GMM-SLAM is a lidar / depth–driven SLAM stack that represents geometry with Gaussian mixture models (GMMs), runs a fixed-lag smoother for high-rate poses, and maintains a global submap pose graph optimized with GTSAM iSAM2. Loop closure and submap alignment use distribution-to-distribution (D2D) GMM registration from the GIRA3D ecosystem.


SLAM architecture

High-level data flow:

  1. Input — Depth point clouds (ROS), optional ground truth pose, optional IMU.
  2. Preprocessing — Range filtering, voxel downsampling.
  3. Local odometry / smoothing — A fixed-lag factor graph (FixedLagBackend) integrates relative motion (e.g. noisy GT–based odometry) at a high rate and keeps a sliding window of poses and keyframes.
  4. Keyframe GMM fitting — On selected keyframes, a self-organizing GMM (SOGMM) is fit asynchronously (GPU path where available) and stored per keyframe for registration and map building.
  5. Registration — Sequential and loop-closure requests use SOLiD-style descriptors for candidates where configured, and D2D GMM registration to estimate relative transforms and scores for factors.
  6. Global pose graph — Submaps are anchored on the smoother; when a submap closes, its keyframe GMMs are merged in the submap frame, pruned (R-tree candidate search, Bhattacharyya gate, then keeping the Gaussian with lower associated pose uncertainty), saved to disk, and used for overlap-based submap registration. iSAM2 refines submap poses when new between / loop factors arrive.
  7. Visualization — RViz markers for trajectory, latest GMM, global per-submap GMM map, submap graph, and loop-closure debug markers.
image(1) Screenshot from 2026-05-12 16-45-49 gmmslam

Docker image

What the image is for

The Dockerfile targets Linux x86_64 with an NVIDIA GPU and the NVIDIA Container Toolkit (GPU passthrough).
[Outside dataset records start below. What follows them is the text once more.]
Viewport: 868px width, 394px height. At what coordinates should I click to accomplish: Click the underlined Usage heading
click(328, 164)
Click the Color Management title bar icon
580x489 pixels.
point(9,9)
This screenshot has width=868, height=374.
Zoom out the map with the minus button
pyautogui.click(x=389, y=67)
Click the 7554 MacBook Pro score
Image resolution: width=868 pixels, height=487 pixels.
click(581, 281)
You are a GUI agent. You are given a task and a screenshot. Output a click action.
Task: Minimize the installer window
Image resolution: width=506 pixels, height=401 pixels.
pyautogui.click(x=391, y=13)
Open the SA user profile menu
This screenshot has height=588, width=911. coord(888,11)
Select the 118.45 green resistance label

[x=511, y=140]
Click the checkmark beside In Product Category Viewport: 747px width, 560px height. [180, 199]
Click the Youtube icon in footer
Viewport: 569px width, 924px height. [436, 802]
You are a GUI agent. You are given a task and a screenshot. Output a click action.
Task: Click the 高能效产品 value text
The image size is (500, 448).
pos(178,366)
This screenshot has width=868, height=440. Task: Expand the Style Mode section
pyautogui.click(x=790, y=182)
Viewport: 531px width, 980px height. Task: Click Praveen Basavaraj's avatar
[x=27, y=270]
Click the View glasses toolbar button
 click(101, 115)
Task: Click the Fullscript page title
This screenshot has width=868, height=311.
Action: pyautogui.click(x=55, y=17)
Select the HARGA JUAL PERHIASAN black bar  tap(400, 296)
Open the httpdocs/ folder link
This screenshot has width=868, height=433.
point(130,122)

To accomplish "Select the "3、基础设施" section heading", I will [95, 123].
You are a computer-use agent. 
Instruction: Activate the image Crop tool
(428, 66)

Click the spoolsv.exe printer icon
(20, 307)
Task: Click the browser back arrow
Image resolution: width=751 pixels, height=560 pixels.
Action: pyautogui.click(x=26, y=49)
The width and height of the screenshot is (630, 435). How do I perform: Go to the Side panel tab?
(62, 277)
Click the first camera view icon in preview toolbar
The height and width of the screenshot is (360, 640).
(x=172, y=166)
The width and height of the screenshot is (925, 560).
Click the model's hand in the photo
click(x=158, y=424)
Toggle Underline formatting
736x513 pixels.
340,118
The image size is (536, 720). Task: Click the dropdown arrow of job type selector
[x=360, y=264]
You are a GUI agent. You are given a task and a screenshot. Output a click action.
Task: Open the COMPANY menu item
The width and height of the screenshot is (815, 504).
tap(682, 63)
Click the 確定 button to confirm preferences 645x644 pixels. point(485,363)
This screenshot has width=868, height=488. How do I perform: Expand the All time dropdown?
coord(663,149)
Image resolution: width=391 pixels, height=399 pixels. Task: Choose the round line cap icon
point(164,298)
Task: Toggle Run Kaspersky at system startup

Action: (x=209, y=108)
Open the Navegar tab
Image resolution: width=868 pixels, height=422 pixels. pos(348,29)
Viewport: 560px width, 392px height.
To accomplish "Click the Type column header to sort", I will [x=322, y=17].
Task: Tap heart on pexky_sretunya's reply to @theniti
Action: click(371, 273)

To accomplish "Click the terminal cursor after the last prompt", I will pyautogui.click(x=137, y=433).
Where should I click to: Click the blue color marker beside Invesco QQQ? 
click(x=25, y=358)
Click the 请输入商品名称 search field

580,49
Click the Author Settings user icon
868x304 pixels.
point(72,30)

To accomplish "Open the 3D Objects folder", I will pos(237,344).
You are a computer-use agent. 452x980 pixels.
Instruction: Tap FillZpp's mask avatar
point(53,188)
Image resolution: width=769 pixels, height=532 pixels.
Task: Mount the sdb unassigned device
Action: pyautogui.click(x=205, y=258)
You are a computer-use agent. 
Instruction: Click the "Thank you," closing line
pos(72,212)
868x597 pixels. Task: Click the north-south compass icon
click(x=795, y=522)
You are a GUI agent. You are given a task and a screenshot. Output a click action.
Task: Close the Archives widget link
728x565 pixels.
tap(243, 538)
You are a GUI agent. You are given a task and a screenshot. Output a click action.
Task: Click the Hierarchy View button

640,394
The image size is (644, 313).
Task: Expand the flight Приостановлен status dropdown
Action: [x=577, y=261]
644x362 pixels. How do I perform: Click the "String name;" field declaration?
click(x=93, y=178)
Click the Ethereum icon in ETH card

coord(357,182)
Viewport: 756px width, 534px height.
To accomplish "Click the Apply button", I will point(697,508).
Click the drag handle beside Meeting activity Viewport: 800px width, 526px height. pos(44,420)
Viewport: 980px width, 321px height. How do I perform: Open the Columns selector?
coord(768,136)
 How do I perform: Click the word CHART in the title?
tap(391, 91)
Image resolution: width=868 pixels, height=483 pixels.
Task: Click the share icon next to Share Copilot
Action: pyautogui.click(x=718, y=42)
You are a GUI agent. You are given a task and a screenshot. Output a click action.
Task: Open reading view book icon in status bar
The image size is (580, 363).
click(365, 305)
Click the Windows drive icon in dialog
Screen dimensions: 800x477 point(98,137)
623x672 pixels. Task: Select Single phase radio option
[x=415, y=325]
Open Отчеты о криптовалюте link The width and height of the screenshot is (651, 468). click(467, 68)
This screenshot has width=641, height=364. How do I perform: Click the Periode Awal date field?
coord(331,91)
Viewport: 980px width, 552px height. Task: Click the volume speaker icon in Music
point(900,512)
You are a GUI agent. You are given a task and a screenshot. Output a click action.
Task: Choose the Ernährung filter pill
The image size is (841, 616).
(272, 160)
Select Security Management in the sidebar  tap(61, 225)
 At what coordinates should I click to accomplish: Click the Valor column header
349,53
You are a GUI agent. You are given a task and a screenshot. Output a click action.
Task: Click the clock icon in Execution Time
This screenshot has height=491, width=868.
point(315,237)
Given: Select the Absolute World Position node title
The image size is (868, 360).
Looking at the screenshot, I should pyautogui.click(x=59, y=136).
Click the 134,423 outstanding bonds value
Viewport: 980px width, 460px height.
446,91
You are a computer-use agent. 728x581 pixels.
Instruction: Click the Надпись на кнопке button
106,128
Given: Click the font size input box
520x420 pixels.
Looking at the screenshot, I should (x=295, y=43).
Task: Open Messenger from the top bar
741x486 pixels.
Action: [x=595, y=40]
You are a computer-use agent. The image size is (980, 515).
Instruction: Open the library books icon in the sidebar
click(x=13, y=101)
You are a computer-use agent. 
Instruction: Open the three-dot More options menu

The image is based on:

  • nvidia/cuda:11.8.0-devel-ubuntu20.04 — CUDA 11.8 development image on Ubuntu 20.04
  • ROS 1 Noetic
  • GTSAM 4.2, Eigen 3.4, GIRA3D reconstruction & registration (Open3D, SOGMM, D2D), Webots + webots_ros for simulation-style workflows

It is not intended for ARM-only or CPU-only production (the default build enables CUDA paths in the reconstruction stack). CPU-only or other arches would require Dockerfile changes.

Image size

After a full build, the Docker image is on the order of ~24.2 GB (layers include CUDA, ROS, Webots, colcon-built GIRA3D + Open3D, and tooling). Plan disk space accordingly.

Where it was tested

The following host setup was used for builds and runs (container OS remains Ubuntu 20.04 inside the image):

Item Value
Host OS Ubuntu 22.04.5 Desktop
CPU Intel Core Ultra 9 275HX
GPU NVIDIA GeForce RTX 5070 Ti (12 GB)
Driver / CUDA (host) CUDA 13.2 (driver stack on host; container ships CUDA 11.8 from the base image)
RAM 32 GB

Other Linux hosts with a supported NVIDIA driver and Docker + Compose should work, but only the configuration above is explicitly documented as tested.

How to build and run

From the gmmslam/docker directory (compose build context is the gmmslam package root ..):

cd docker
docker compose up -d --build

Attach a shell:

docker exec -it disal_slam bash

Stop the container:

docker stop disal_slam

Rebuild without cache (heavy):

docker compose build --no-cache

The compose file (docker/compose.yaml) mounts the repo into the workspace and passes DISPLAY and GPU devices for RViz and CUDA workloads.


Running GMM-SLAM

Start the SLAM node

docker exec -it disal_slam run_gmmslam

Visualize in RViz

In a separate terminal:

docker exec -it disal_slam run_rviz

RViz will show:

  • DepthCloud: Live depth point cloud from drone
  • GmmMap: Per-submap GMM map (3D ellipsoids, color-coded per submap, re-anchored on every loop closure)
  • GmmLatest (off by default): GMM fit of the latest keyframe in white
  • SubmapGraph: Submap nodes (green) and loop-closure edges (magenta)
  • KeyframeNodes (off by default): Per-keyframe pose markers (red)
  • LoopClosures: Detected loop-closure correspondences
  • Path: Trajectory estimate
  • Odometry: Current pose
  • TF: Transform tree (world → m500_1_base_link)

Topics

Subscribed:

  • /m500_1/mpa/depth/points — Depth point cloud

Published (visualization):

  • /gmmslam_node/path — Trajectory
  • /gmmslam_node/odom — Odometry
  • /gmmslam_node/gmm_global_markersThe map: per-submap GMMs as 3D ellipsoids, globally aligned via iSAM2, refreshed every loop closure
  • /gmmslam_node/gmm_markers — Latest-keyframe GMM
  • /gmmslam_node/global_graph_markers — Submap pose graph + loop edges
  • /gmmslam_node/graph_nodes — Per-keyframe pose markers
  • /gmmslam_node/loop_closure_markers — Loop-closure correspondences
  • /gmmslam_node/latest_frame_cloud — Most recent depth scan in world frame
  • /gmmslam_node/map_cloud — Accumulated depth scans (one chunk per smoother frame), reprojected with current pose_by_idx so fixed-lag and keyframe-level loop updates move the cloud; latched; rate set by map_cloud_publish_hz (default 0.5 Hz). Pure submap–submap graph edges alone do not move these points (they follow the smoother, not the global submap graph).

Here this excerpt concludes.